When the stage disappeared from her sight Inez was standing as motionless as a statue, with a look in her eyes which made Tom half afraid to go near her.

“Inez,” he said, at last, as she did not move. “Inez, shall we go now?”

“Bring up the mare,” was her answer.

He brought her, and pointing to the stump of a tree near by Inez continued, “Take her there.”

He took her there, and held out his hand to help Inez mount. She motioned him aside and seated herself in the saddle, which did not inconvenience her at all, as she was accustomed to it. She was shaking like a leaf, but did not know it or feel any fatigue as she started on the road, followed by Tom and Nero. The latter alone seemed to have any life in him. He was glad to go home and showed his gladness by barking and jumping alternately at Inez and the mare. At last, as no attention was paid to him, it seemed to occur to his canine sagacity that something was wrong and had been all the time, and he, too, subsided into silence and trotted demurely by Inez’s side. Once when a feeling of dizziness came over her, making her sway in the saddle, Tom, whose eyes were constantly upon her, put his arm upon her waist to steady her. Recoiling from him as from a viper she said, “Don’t touch me, Tom Hardy, nor speak to me until this mood is past. Your revolver is in my pocket. Father says there is murder in my blood, and I might kill you.”

Tom fell back behind her, while she straightened herself and sat erect as an Indian, but made no effort to guide the horse, who took her own gait, a rather slow one, with which Tom could easily keep pace. What his thoughts were during that long walk it were difficult to guess. His hands were in his pockets and his head was down, hiding his face from Inez, who glanced at him once as the mare stopped a moment under the shade of a tree and he passed on in advance. If, as her father had said, there was murder in her blood, it was boiling now and had been since she bounded from the coach.

“I could rid the world of him so easily,” she thought, and her hand went into her pocket, but with a sob which seemed to rend her heart in two, she drew it back, and whispered, “I have loved him so much. I cannot harm him now.”

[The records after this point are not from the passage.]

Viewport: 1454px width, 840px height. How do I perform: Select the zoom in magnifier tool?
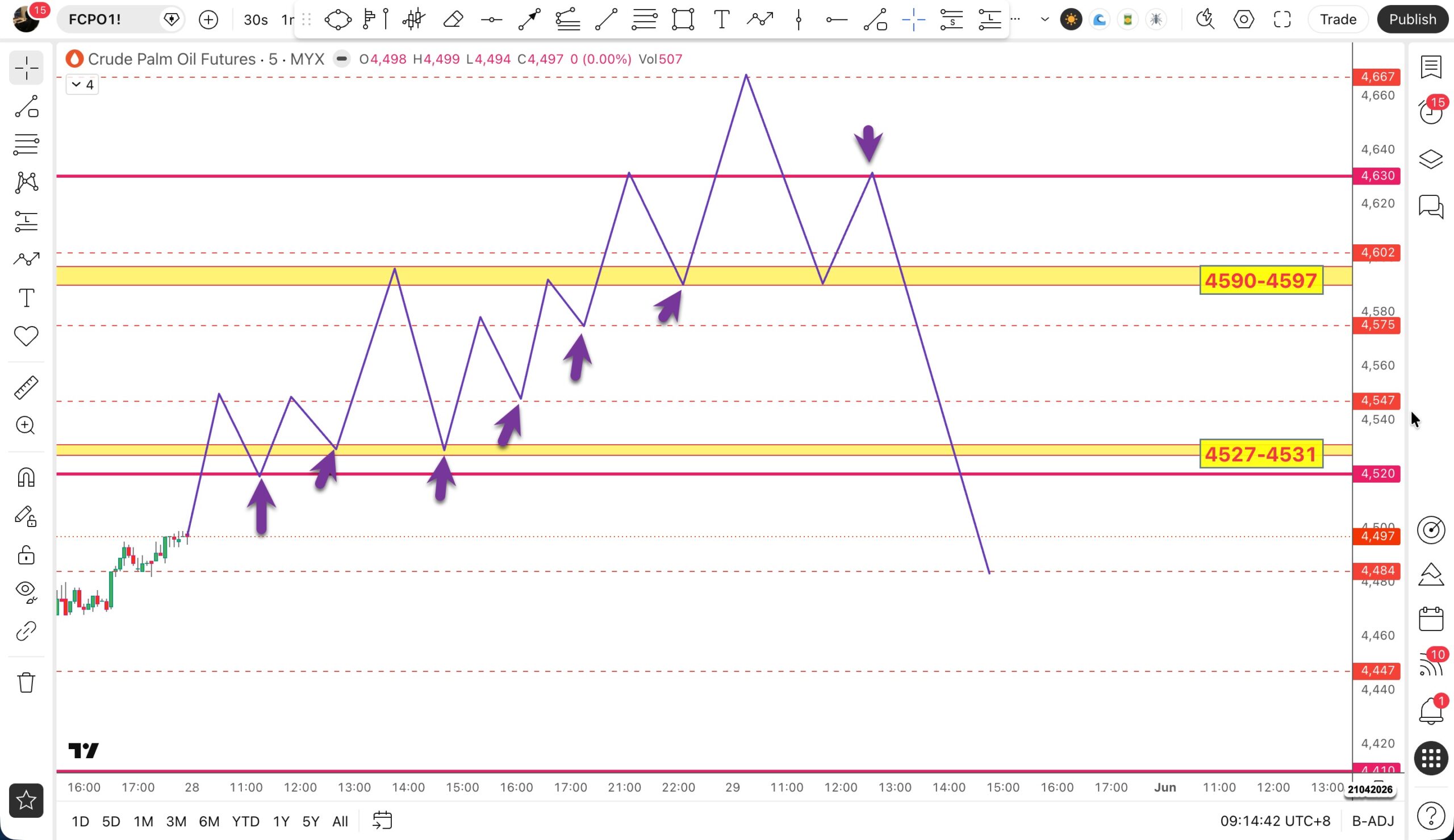pos(26,426)
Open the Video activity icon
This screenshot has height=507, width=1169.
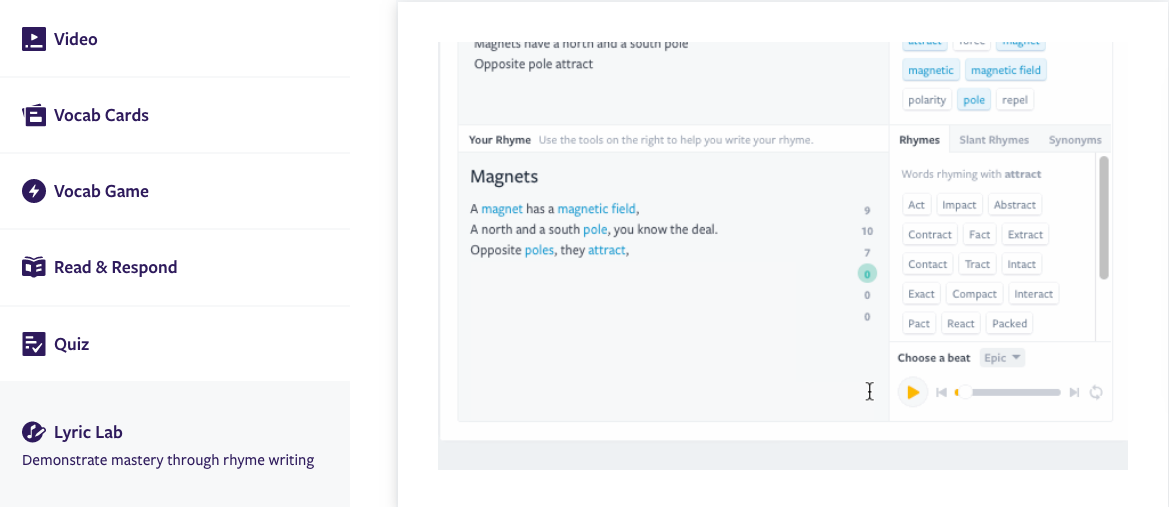[34, 39]
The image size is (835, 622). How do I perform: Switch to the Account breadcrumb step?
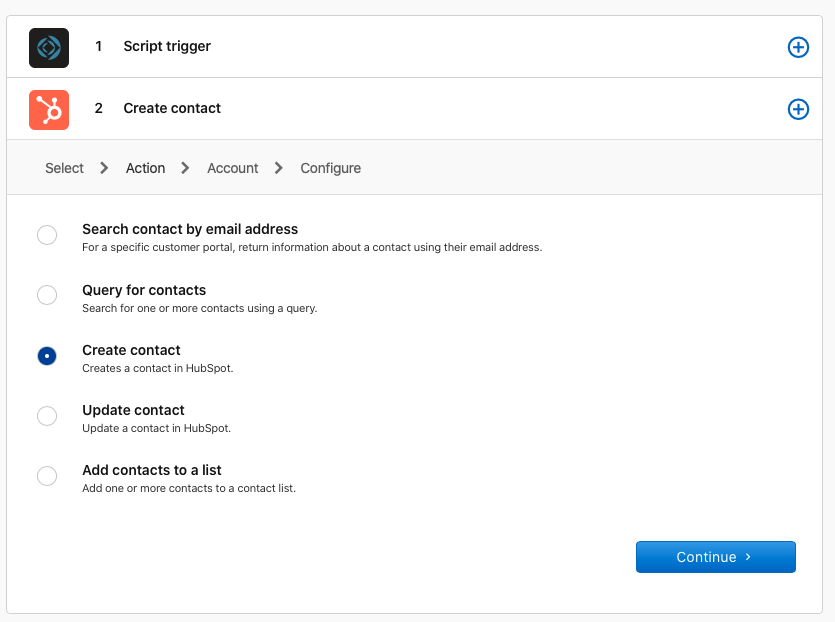click(232, 168)
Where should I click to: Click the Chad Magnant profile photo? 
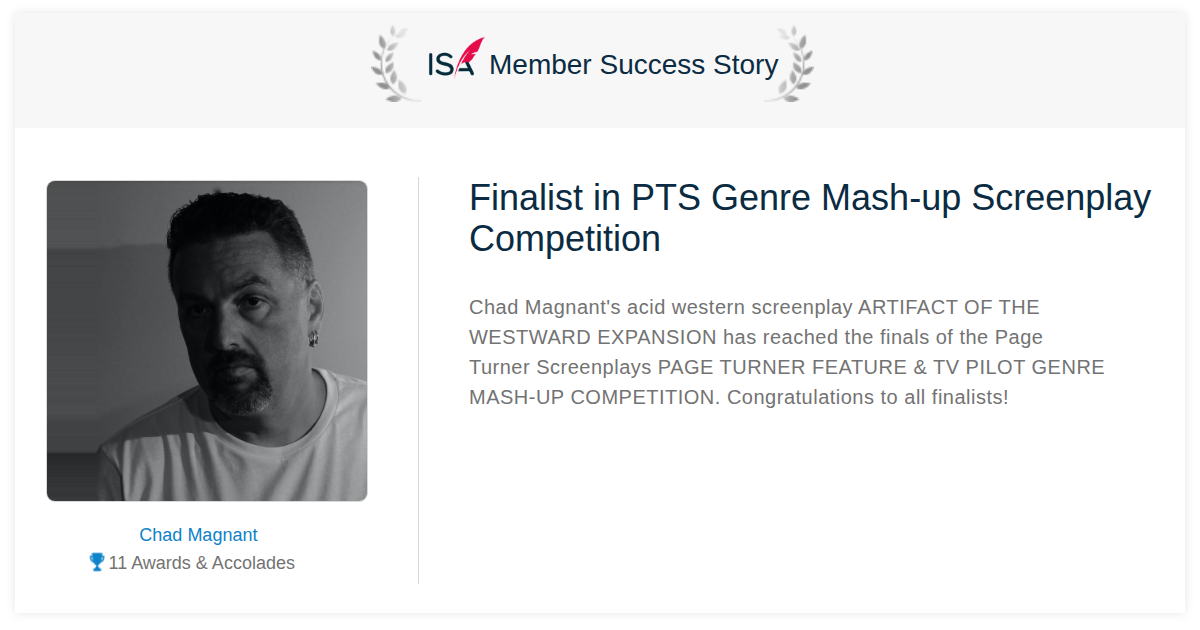tap(207, 341)
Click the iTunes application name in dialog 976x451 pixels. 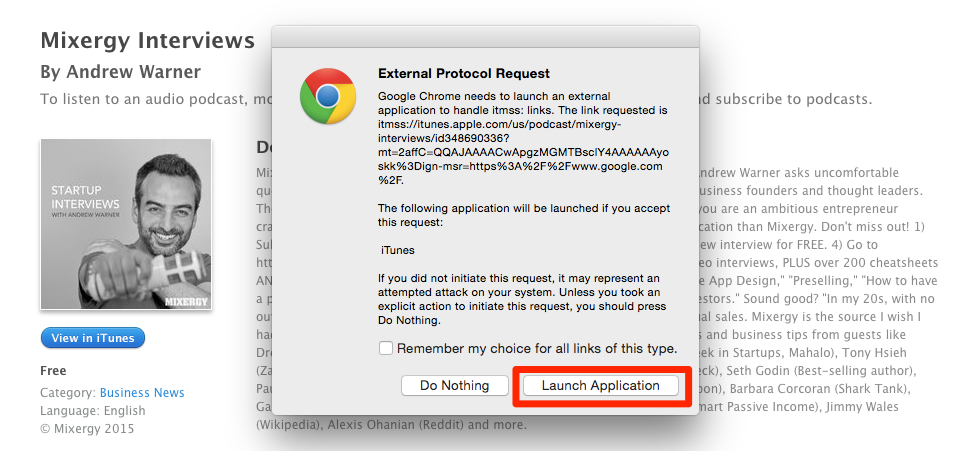coord(398,251)
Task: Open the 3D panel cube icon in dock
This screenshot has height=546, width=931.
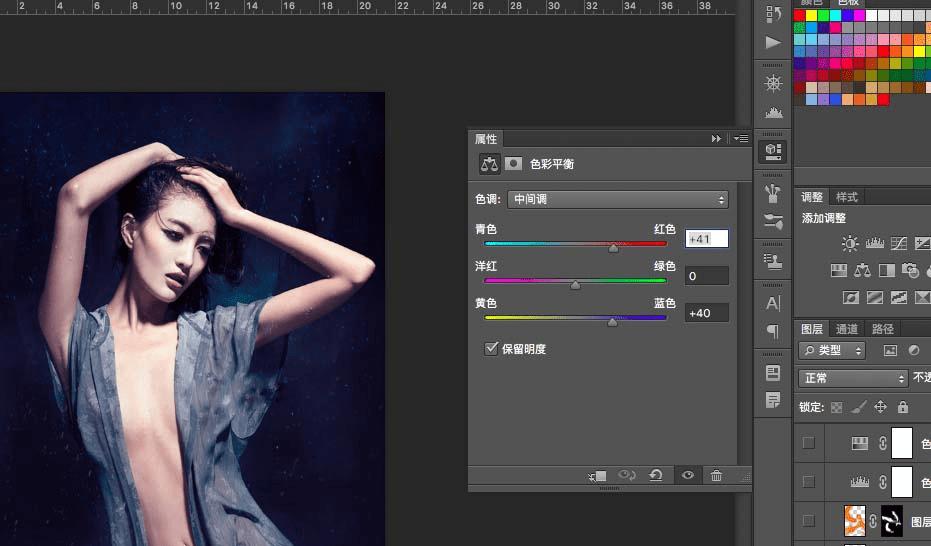Action: pos(773,151)
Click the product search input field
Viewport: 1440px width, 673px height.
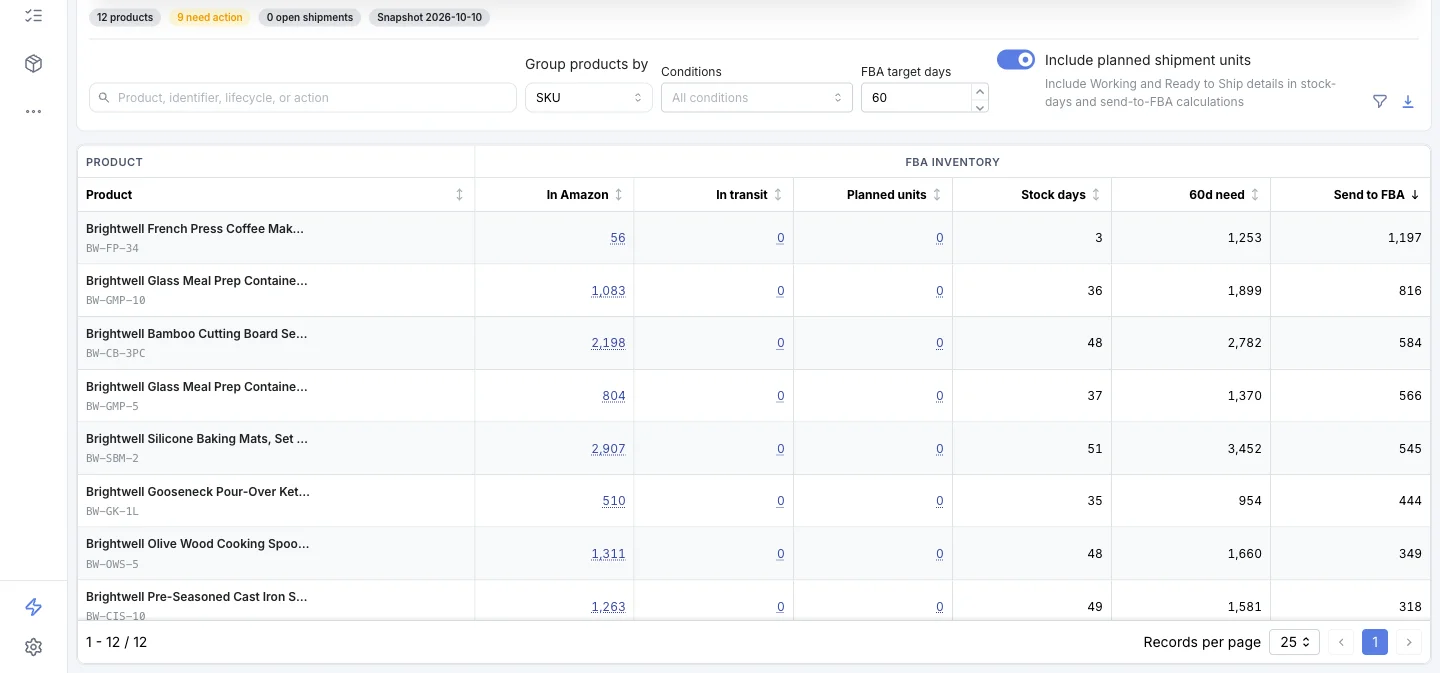click(303, 97)
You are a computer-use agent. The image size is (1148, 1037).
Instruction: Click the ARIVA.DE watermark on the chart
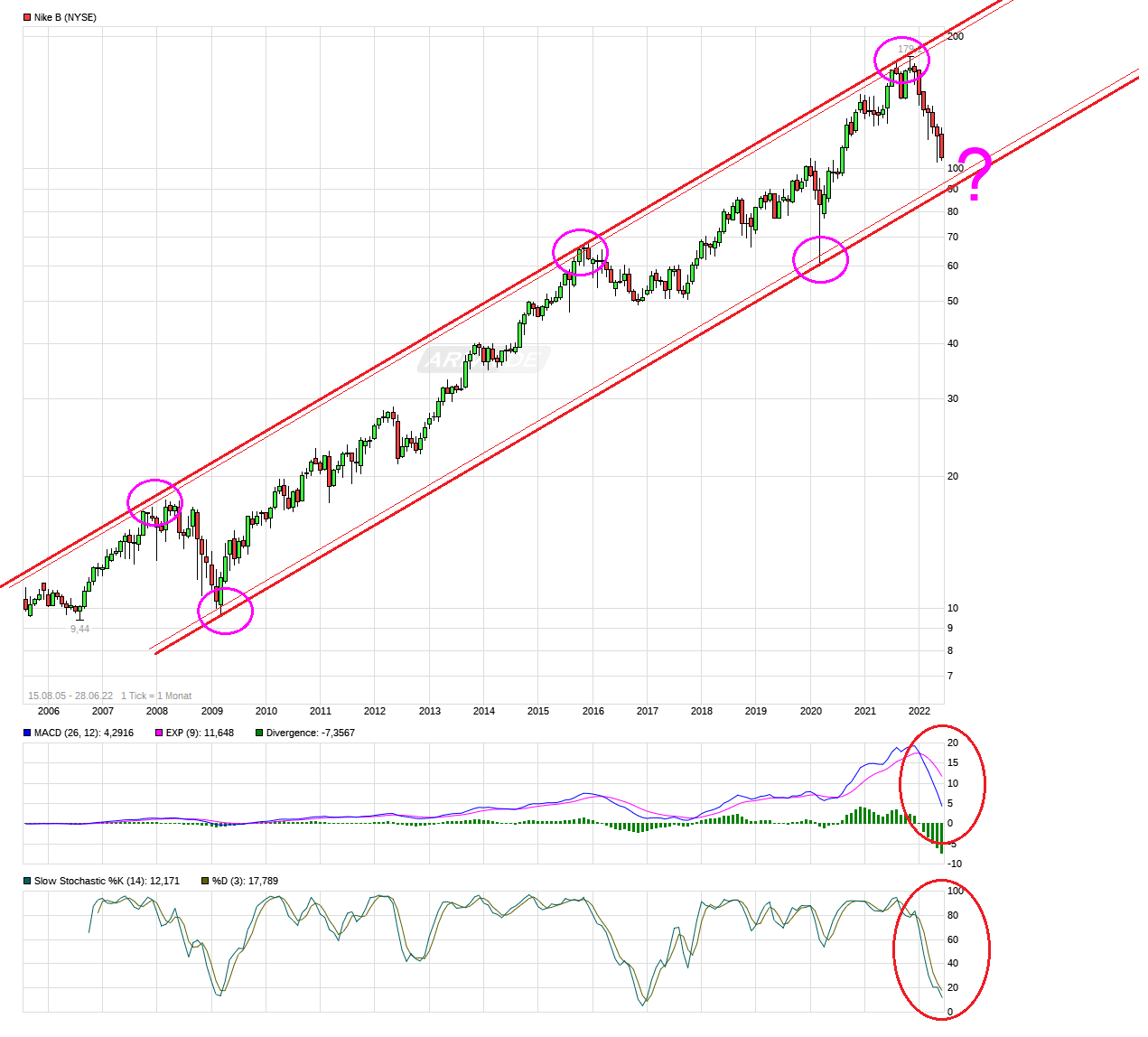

They had reached a point from which the cottage could be seen, with her father on the piazza looking in their direction. At sight of him Tom turned to Inez and said, “You are not to despise your father as you do me. I led him into it. I am to blame.”

Inez made no answer, but her face softened a little; then hardened again when, as she drew near the cottage, she saw her father coming to meet her. He had felt all the morning that the crisis he had so long expected was close at hand. The net of sin he had woven was closing round him and, but for his daughter, who believed in him so fully, he did not care how soon it enfolded him and he stood unmasked before the world which now respected him so highly.

The reader has, of course, long suspected that Mr. Rayborne and Long John and Mark Hilton were one. How he came to be what he was he could scarcely tell. He had loved Helen Tracy devotedly. He sometimes thought he loved her still in spite of the bitterness which had sprung up between them, he hardly knew how or why, as he looked back upon it. She had thought herself safe with him because he knew the worst there was of her. But because he knew it he was, after the first few months of feverish adoration were over, more on the alert, perhaps, than he should have been. He did not trust her and she knew it and grew restive under his watchful surveillance. He had no right to distrust her,—no right to be jealous,—no right to criticise her actions, and because he did, she, in a spirit of retaliation, taunted him with his birth and position and poverty, until he could endure it no longer and left her, half resolving, before a week was passed, to go back, for his little baby daughter had, if possible, a stronger hold upon him than her mother. Then his pride came up and he said, “I’ll stay away till she sends for me. She knows where I am.” But she did not send, and from some source he heard she was getting a divorce. This hurt him more than all the hard words she had ever said to him, as it cut him off from her forever. But there was still the baby. “For her sake I’ll be a man and some day I’ll go to her and tell her I am her father,” he thought.